--- ENTRIES PROVIDED Enclosed Below ---

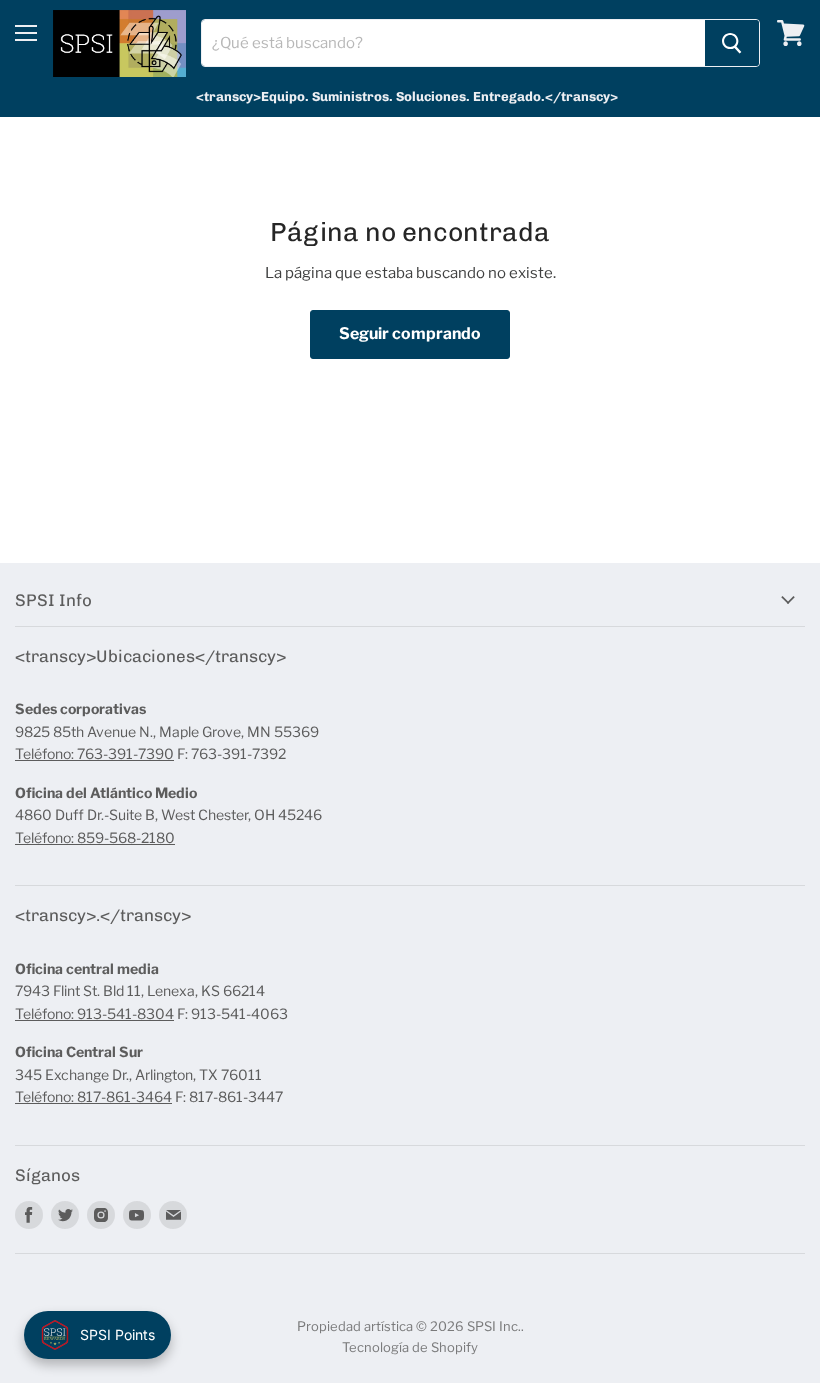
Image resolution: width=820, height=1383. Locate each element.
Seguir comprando (410, 333)
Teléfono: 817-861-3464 (93, 1096)
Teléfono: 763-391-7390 (94, 753)
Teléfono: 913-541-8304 (94, 1013)
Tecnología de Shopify (410, 1347)
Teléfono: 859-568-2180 (95, 837)
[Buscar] (732, 43)
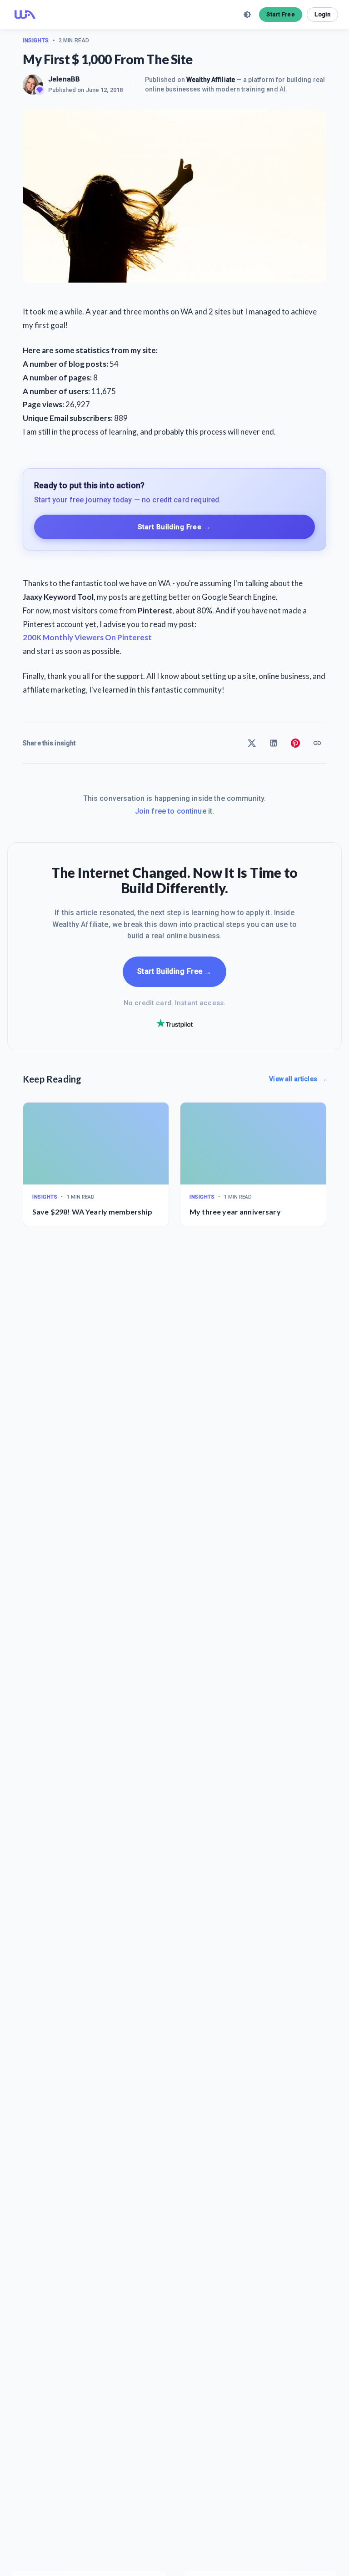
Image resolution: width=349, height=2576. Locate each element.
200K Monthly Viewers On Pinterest (87, 637)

--- End of Enclosed ENTRIES PROVIDED ---

- [EXERCISE]
All lines in the records above that contain "Image" are to be reported.

- [FINISHED TASK]
Image resolution: width=820, height=1383. Locate each element.
Image resolution: width=349, height=2576. Locate each element.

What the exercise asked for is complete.